I think the popularity of sites like OnlyFans is also partly because people are not just content with watching two unknown people perform unspeakable acts on screen, they want to be able to talk and interact and have them respond. While most of us know it is a charade on their parts, we still want the experience to feel as real as possible and enough people are willing to shell out the big bucks just to have a more real interaction of whatever kind. It gets creepier with the metaverse and AI generated human impersonators with whom you can interact on the metaverse. People have even tried to eerily recreate deceased loved ones just to hold on to a memory, however much a lie. We are close to inhabiting the ultimate Black Mirror dystopia.

Like Frankenstein’s monster, the OS Samantha was learning every second of her existence since her inception. She was learning from her interactions with Theodore and her thousands of other users, from accessing the vast database of human knowledge already existing on the internet and from her own experience of the world. Whether Samantha could actually feel or was programmed to manipulate and was just learning to be a master manipulator is open to interpretation. Social media itself traps you with similar strategies. With every bit of trivia they gain, it is easier to manipulate. It is easy to think the online interactions, likes and comments and the hundreds of birthday messages actually mean something but on the other side of the screen its probably someone lazily scrolling, distracted the very next second by something entirely different. And this, despite them being a real person who likely knows or at some point knew you.

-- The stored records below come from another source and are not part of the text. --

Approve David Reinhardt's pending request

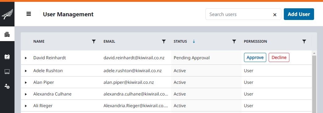click(255, 57)
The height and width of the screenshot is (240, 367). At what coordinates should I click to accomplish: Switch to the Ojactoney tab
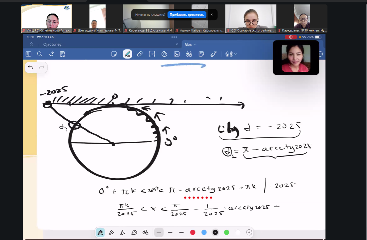pos(53,44)
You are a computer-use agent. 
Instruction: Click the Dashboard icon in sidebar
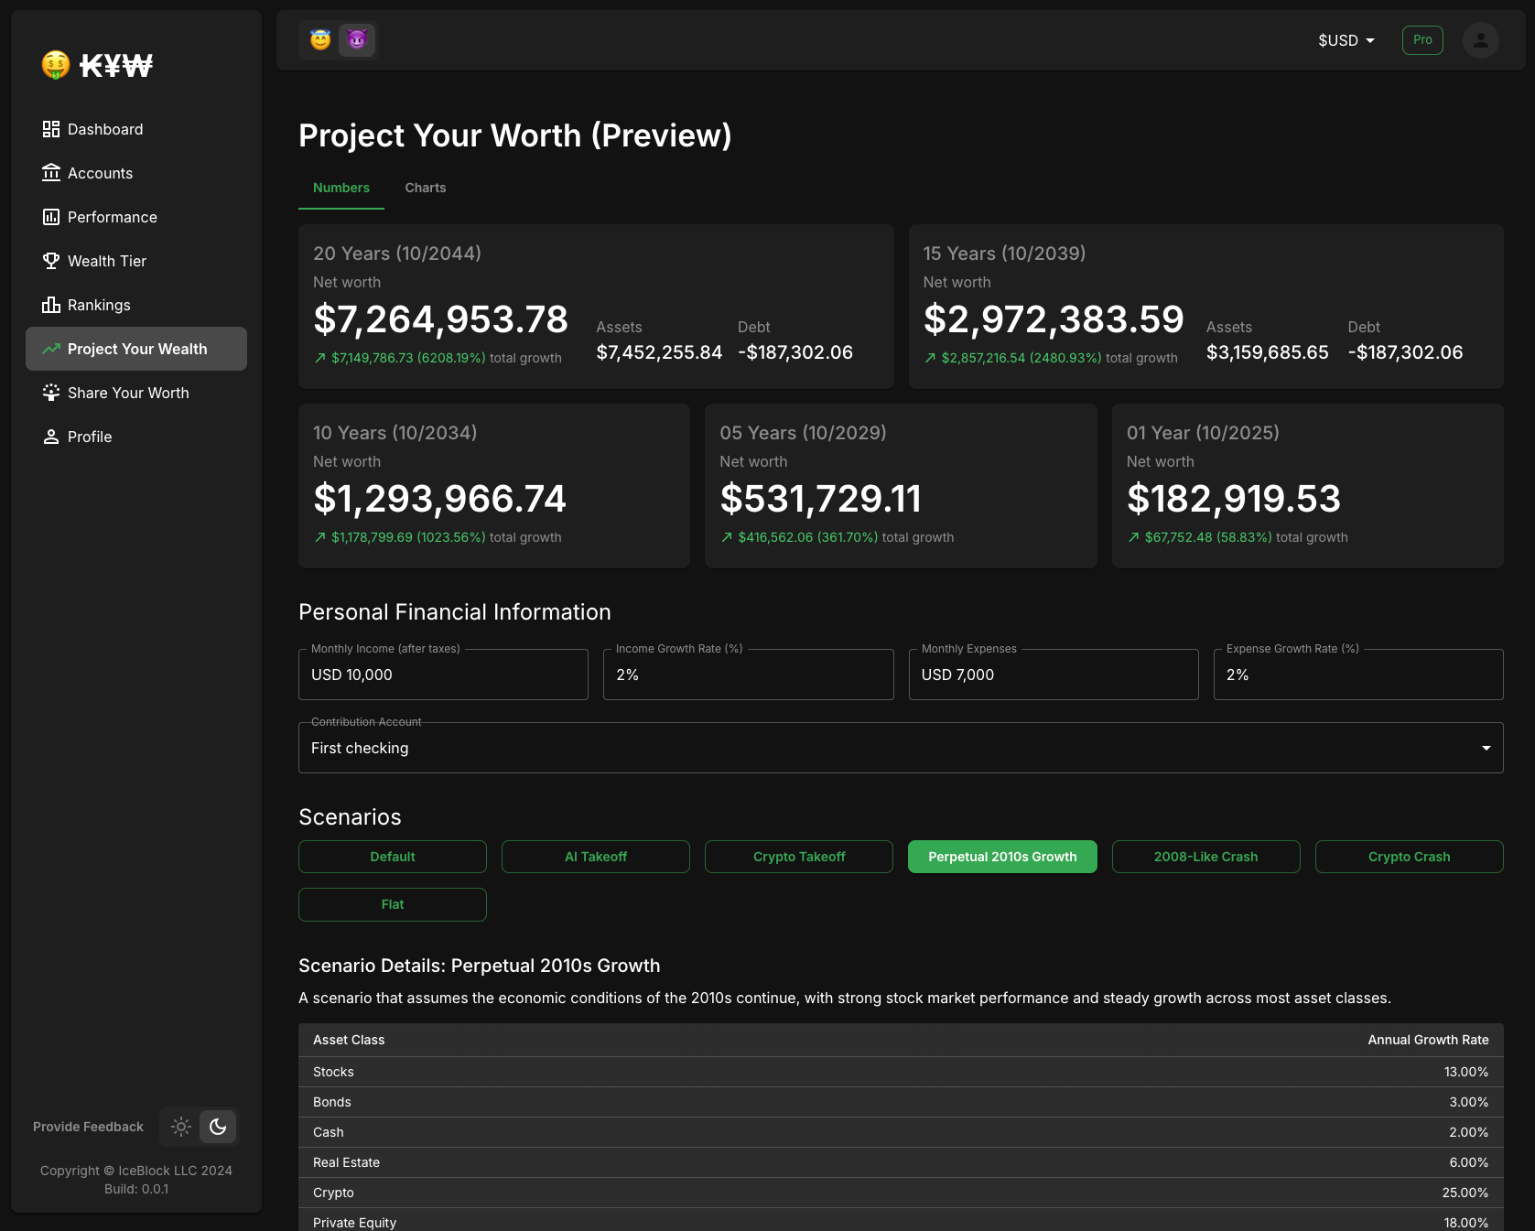pyautogui.click(x=51, y=129)
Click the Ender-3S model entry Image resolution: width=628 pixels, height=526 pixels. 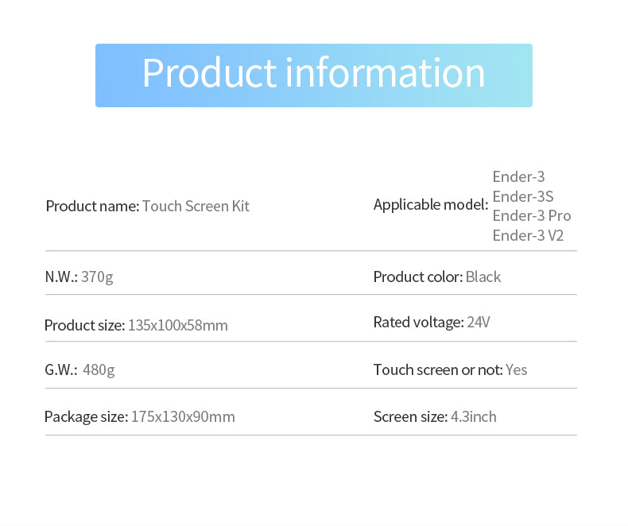click(x=522, y=196)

With Theodore who was lonely and needed to process the pain and grief of heartbreak and divorce, Samantha was at once a therapist and friend. She was non judgmental, encouraging, attentive and always on his side. Church confessionals wouldn’t have been a thing if we sometimes didn’t just need someone non judgmental to hear us out and a lot of therapy is that as well. (On that note, I think this video on non religious confessionals, and basically this whole series, is pretty amazing). His romantic and sexual needs existed as well but he was really deeply lonely and in a lot of pain. This is when a person becomes most vulnerable. In the modern world, and especially with people moving cities and countries for their jobs, loneliness is rampant. This is when we give these myriad internet traps an opportunity to exploit us, and choose to be in denial about it. Sometimes these traps are real relationships with real people who aren’t right for us as well and even if you choose to view it as a love story, Samantha was just not right for Theodore.